Les anneaux de Saturne sont parmi les objets les plus spectaculaires du système solaire. Jupiter, Uranus et Neptune en possèdent également, bien qu’ils soient moins visibles. Très récemment, un groupe de chercheurs australiens a avancé une hypothèse intéressante. Selon cette dernière, un anneau de roches semblable à celui de Saturne se serait formé autour de la Terre il y a environ 450 millions d’années. Bien que cet anneau ait orbité autour de notre planète pendant quelques dizaines de millions d’années seulement, il aurait laissé une empreinte durable dans les archives géologiques et aurait même été à l’origine d’une période intense d’impacts météoritiques.
L’impact de Chicxulub, qui aurait causé l’extinction des dinosaures il y a 66 millions d’années, est sans doute l’un des impacts d’astéroïdes les plus célèbres. Cependant, des chercheurs de l’Université Monash en Australie ont peut-être écrit un nouveau chapitre de l’histoire de la Terre. « J’aime imaginer à quoi aurait pu ressembler la Terre avec un anneau autour d’elle. Un aspect très différent par rapport à aujourd’hui », a déclaré dans un communiqué Andy Tomkins, auteur principal de l’étude et membre de l’École de la Terre, de l’Atmosphère et de l’Environnement de l’Université Monash.
Dans leur document d’étude publié dans la revue Earth and Planetary Science Letters, les chercheurs expliquent avoir été intrigués par la pluie de météorites qui a frappé la Terre au cours de la période ordovicienne, qui aurait débuté il y a 440 millions d’années. Des gisements de calcaire datant de cette époque ont été découverts en Europe, en Russie et en Chine. Cependant, ce qui a particulièrement interpellé l’équipe, dirigée par le professeur Tomkins, ce sont les cratères d’impact anormalement concentrés autour de l’équateur.
En utilisant un modèle de simulations avancées des mouvements tectoniques, les scientifiques ont réussi à retracer l’emplacement de 21 de ces cratères. Ils ont constaté que ces derniers avaient frappé des continents situés à moins de 30° de latitude de l’équateur. Cette zone géographique représentait alors 30 % des terres émergées, tandis que 70 % des terres se trouvaient à des latitudes plus élevées.

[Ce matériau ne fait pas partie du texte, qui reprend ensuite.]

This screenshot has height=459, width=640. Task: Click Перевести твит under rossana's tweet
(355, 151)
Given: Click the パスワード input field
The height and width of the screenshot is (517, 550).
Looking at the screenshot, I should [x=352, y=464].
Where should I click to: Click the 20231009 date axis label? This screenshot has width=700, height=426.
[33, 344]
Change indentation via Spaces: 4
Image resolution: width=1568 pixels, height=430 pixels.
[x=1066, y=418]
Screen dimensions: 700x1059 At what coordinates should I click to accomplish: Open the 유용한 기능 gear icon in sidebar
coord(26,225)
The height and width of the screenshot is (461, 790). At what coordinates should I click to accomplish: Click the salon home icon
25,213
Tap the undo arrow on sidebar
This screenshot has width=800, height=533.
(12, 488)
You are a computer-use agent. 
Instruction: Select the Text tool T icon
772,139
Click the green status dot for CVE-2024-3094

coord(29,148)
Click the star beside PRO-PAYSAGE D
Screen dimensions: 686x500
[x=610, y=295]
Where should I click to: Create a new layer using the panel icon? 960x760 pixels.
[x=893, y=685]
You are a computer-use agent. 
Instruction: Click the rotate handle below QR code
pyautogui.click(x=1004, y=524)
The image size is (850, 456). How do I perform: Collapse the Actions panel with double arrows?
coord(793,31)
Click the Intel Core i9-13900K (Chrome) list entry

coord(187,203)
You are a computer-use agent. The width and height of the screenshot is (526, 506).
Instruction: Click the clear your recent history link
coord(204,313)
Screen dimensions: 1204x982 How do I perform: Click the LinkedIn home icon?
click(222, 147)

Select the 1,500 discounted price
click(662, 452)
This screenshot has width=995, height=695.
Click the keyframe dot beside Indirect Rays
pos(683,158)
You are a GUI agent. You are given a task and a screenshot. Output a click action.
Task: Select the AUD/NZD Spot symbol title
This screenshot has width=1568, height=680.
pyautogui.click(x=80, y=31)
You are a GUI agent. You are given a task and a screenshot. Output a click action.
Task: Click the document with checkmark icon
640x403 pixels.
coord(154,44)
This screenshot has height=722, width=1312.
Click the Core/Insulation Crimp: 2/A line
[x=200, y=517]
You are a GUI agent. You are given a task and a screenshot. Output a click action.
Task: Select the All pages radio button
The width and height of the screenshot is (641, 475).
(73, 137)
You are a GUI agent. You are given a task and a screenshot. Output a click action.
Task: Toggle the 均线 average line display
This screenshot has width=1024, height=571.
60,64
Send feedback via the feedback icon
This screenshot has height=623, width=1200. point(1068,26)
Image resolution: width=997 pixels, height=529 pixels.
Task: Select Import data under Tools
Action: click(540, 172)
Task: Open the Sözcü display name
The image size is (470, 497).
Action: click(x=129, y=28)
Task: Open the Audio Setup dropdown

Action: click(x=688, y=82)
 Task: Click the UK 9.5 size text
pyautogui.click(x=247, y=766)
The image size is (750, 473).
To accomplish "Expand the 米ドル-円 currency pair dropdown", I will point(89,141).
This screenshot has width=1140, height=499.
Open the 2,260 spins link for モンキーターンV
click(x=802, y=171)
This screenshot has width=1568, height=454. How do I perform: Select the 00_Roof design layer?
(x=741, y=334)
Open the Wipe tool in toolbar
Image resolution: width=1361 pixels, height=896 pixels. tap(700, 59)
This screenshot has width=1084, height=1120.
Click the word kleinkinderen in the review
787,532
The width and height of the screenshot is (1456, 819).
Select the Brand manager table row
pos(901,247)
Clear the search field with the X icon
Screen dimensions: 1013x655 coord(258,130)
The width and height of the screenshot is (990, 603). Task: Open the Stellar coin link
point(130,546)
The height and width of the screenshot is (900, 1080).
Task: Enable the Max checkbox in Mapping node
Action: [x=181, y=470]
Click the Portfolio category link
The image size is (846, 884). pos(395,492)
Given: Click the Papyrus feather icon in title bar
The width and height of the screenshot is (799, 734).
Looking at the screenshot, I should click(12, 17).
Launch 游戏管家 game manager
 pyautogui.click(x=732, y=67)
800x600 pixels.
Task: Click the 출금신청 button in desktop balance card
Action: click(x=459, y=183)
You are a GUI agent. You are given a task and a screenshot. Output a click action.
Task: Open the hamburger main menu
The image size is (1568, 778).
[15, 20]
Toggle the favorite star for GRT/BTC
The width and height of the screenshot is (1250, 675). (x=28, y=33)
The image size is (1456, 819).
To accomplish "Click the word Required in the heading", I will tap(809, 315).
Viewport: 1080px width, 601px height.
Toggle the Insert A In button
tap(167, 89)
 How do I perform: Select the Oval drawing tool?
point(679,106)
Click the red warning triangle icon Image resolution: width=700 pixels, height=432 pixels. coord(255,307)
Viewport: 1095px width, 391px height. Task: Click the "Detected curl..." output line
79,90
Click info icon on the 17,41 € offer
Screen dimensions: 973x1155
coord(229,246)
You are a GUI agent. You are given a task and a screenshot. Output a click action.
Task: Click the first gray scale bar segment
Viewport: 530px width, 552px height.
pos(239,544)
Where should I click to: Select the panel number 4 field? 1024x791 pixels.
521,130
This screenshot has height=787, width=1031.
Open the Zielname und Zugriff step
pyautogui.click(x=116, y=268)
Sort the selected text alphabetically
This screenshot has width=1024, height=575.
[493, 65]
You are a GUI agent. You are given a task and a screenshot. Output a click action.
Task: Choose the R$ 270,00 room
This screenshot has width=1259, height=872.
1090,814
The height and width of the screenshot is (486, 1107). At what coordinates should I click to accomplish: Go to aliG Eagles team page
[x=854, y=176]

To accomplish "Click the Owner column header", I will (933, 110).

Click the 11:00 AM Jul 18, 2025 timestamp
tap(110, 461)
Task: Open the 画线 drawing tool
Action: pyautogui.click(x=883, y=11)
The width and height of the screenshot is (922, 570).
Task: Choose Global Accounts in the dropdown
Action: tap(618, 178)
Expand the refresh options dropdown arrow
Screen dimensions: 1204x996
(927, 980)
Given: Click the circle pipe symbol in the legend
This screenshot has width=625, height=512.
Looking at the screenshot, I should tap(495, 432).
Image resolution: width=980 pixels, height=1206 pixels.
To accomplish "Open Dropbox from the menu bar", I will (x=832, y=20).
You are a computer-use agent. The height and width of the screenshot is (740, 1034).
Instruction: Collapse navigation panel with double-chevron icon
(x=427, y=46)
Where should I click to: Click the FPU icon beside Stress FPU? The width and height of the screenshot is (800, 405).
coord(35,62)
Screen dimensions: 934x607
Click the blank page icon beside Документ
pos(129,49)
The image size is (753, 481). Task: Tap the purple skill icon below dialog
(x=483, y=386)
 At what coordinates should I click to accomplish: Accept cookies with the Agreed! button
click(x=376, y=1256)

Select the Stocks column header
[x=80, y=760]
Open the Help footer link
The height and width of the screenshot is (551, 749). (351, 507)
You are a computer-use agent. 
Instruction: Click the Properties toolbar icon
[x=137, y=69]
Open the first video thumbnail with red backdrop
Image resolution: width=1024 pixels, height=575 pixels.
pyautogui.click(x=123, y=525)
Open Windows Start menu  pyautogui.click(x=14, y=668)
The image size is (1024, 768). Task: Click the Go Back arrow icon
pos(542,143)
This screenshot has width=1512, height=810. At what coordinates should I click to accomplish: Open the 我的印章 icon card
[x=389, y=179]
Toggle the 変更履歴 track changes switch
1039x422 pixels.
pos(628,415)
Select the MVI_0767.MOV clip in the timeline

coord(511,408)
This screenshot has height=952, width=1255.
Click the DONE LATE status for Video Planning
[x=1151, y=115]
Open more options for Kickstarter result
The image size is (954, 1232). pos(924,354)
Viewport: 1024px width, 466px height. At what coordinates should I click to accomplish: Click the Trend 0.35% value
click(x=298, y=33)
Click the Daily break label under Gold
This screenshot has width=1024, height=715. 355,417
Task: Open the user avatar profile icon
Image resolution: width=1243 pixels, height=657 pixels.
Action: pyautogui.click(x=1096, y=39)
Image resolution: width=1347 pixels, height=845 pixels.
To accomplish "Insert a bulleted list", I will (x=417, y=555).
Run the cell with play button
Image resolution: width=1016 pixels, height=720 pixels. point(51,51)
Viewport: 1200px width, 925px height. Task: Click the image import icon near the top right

Une ceinture de météorites formée par les restes d’un astéroïde géant
Dans la majorité des cas, les astéroïdes frappent la Terre de manière aléatoire. Pour les chercheurs, la probabilité que les impacts se soient concentrés sur cette région est de 1 sur 25 millions, soulignant ainsi une anomalie statistique. Pour expliquer cette concentration, ils ont avancé l’hypothèse d’un astéroïde massif. Selon eux, une ceinture de météorites se serait donc formée lorsque cet astéroïde, s’approchant de la Terre, se serait progressivement désintégré sous l’influence de la gravité terrestre.
Ce phénomène, connu sous le nom de limite de Roche, correspond à la distance critique où les forces de marée surpassent la gravité de l’astéroïde, provoquant sa fragmentation. Un anneau de débris aurait alors orbité autour de la Terre. « Au fil des millions d’années, les matériaux de cet anneau sont progressivement tombés sur Terre, créant le pic d’impacts météoritiques observé dans les archives géologiques », explique Tomkins. « Nous constatons également que les couches de roches sédimentaires de cette période contiennent des quantités extraordinaires de débris de météorites », ajoute-t-il.
Le mystère du refroidissement de la Terre élucidé ?
Tomkins et son équipe suggèrent également que cet anneau de débris pourrait expliquer d’autres mystères liés au refroidissement de la Terre. En effet, près de 20 millions d’années après cette pluie de météorites, vers la fin de l’Ordovicien, la Terre est entrée dans une nouvelle ère glaciaire, la période Hirnantienne, considérée comme l’une des plus froides des 500 derniers millions d’années. Selon Tomkins, « comme l’axe de la Terre est incliné par rapport à son orbite autour du Soleil, l’anneau aurait ombragé certaines parties de la surface terrestre ».
Les chercheurs avancent également que les changements climatiques induits par cet anneau ont pu engendrer une évolution chez les organismes terrestres de l’époque. En effet, des mollusques comme les nautiles, des arthropodes comme les trilobites et les premiers poissons à mâchoire, auraient émergé durant cette période.
« L’idée qu’un système d’anneaux aurait pu influencer les températures mondiales ajoute une nouvelle couche de complexité à notre compréhension de la manière dont les événements extraterrestres ont façonné le climat terrestre », déclare Tomkins. La prochaine étape de cette recherche se concentrera sur la modélisation numérique. « Nous avons déjà commencé ce travail, mais nous nous attendons à ce que d’autres scientifiques s’y essaient également », conclut-il.